Using DAZ to create line drawing models
ezekieljoseej303
Posts: 0
My project is to create hundreds of line art drawings of gym exercises. I could draw them by hand in illustrator, but perhaps I would save time using a human 3D model in DAZ? I could render it to a PNG image, and trace the outline of it in Illustrator. Or does DAZ have a filter that could produce the line drawing directly?
How would you do it in the most effective way? Most scenes would be a human with some simple objects like a barbell and a bench. See below picture for an example of what I want to achieve. I'm not specifically tied to DAZ, so if Poser or any other tool has this function, that would work too. Thanks for any tips.
Comments
There are several toon and other non-photoreal shaders, mostly for 3Delight (but if you don't want photoreal renders Iray isn't going to eb much of a benefit). pwToon is literally toons.

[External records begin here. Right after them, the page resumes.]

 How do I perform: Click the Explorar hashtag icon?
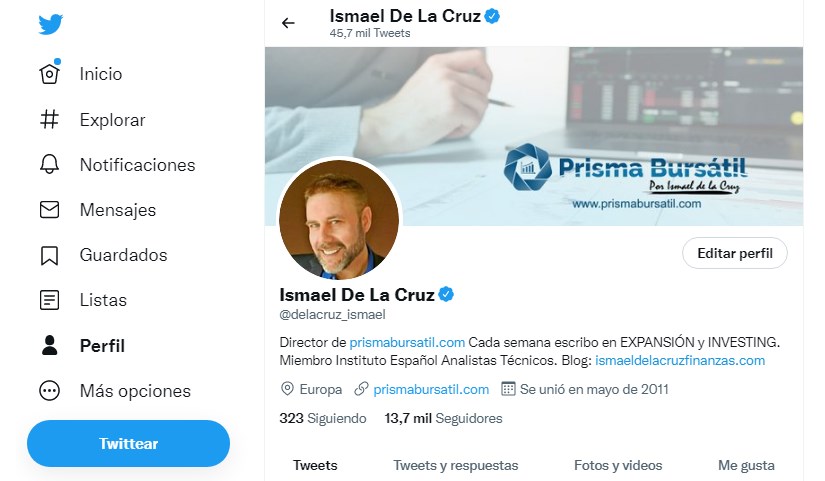[x=50, y=120]
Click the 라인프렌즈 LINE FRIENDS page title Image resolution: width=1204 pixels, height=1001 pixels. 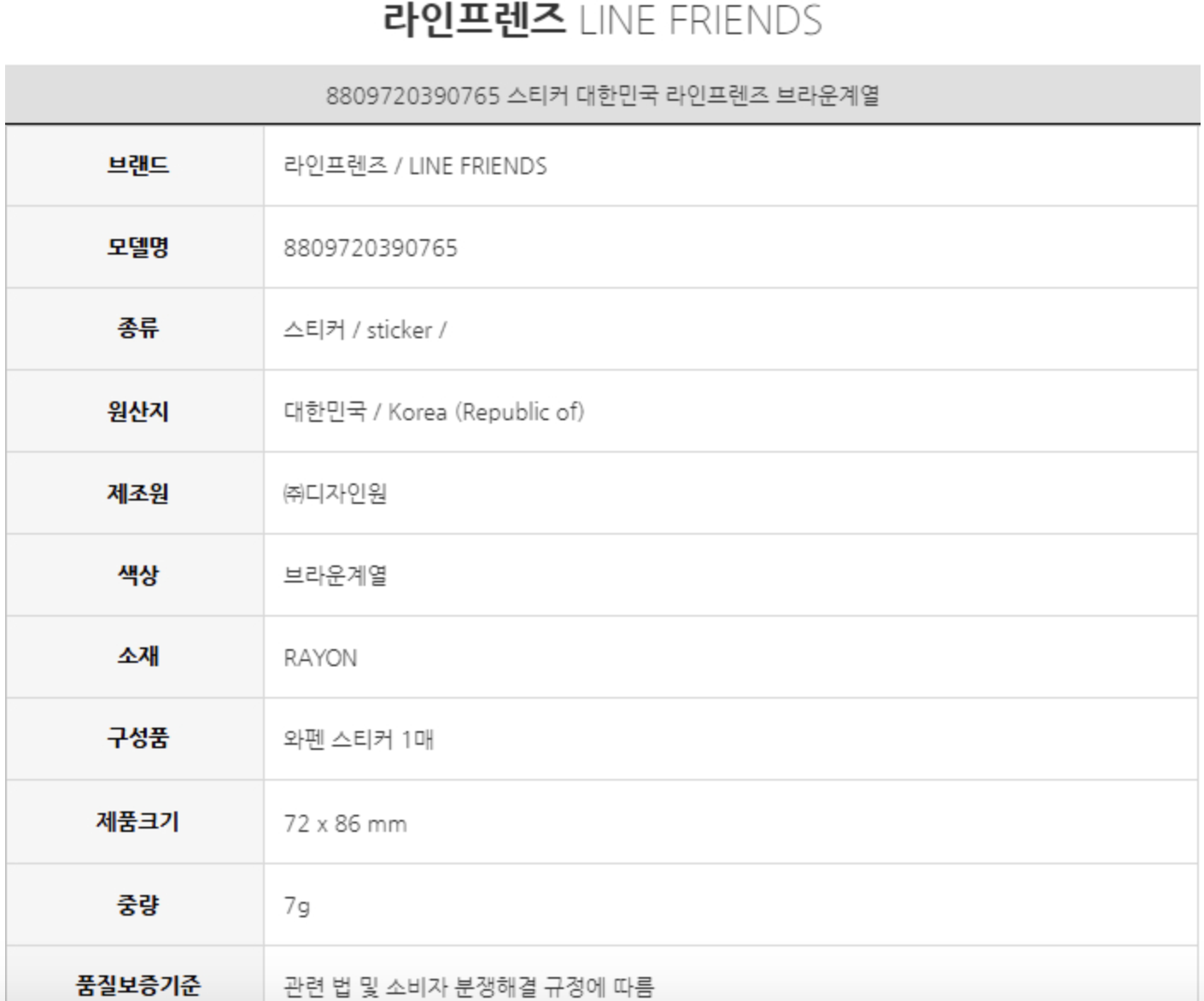pos(602,20)
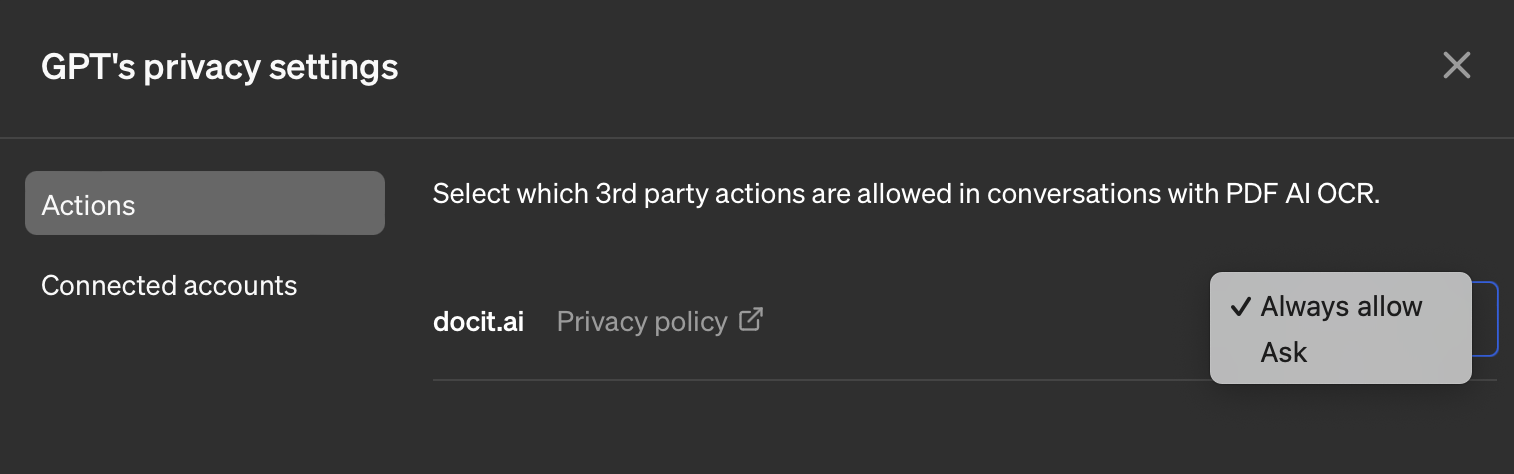This screenshot has width=1514, height=474.
Task: Click the empty area of the docit.ai row
Action: (980, 322)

https://www.sharecg.com/v/69733/view/21/daz-studio/crescents-pwtoon-cel-shaders
These are freebie shaders used with PWToon. (3 line width presets and either Cel Shading or Soft Shading)
edit: theese render in seconds
If you need more detail you can keep the original texture. This is PWToon Snazzy render holding the Ctrl key to keep the texture.
You might like this shader, it is for use with Iray. Nice manual explains how to get the lines.
https://www.daz3d.com/oso-toon-shader-for-iray
There's also the powerful LR9000 line rendering toolkit for the DAZ 3Delight render engine:
https://www.daz3d.com/linerender9000
It's quite powerful/capable, and can be used in concert with the other mentioned tools and composited together. The complexity comes from its ability to generate a variety of lines/styles in many different contexts (e.g. leaves, vs clothes, hair, etc.) where a line-style that works well for part of a scene really doesn't work for other parts - this tool lets you adjust both/all parts. But... you have to do that adjusting process. That said, the defaults work pretty well, and the control is there if you need/want it.
The mentioned oso-toon-shader-for-iray is similarly powerful, capable, and complex for the same reasons.
For some of these tools, you can render just the lines to PNG image files using no backgrounds in the scene and you'll get just the lines (only) that can be easily overlayed in most photo-editing tools.
If you animate, image sequences - PNG or JPEG w solid colored (usually black) backgrounds - can also be finessed into the outlined effect you want, but the particular workflow method depends on the video editor you use, etc.
@MarcCCTx - Those renders are quite nice in the style choices you've made - well-done!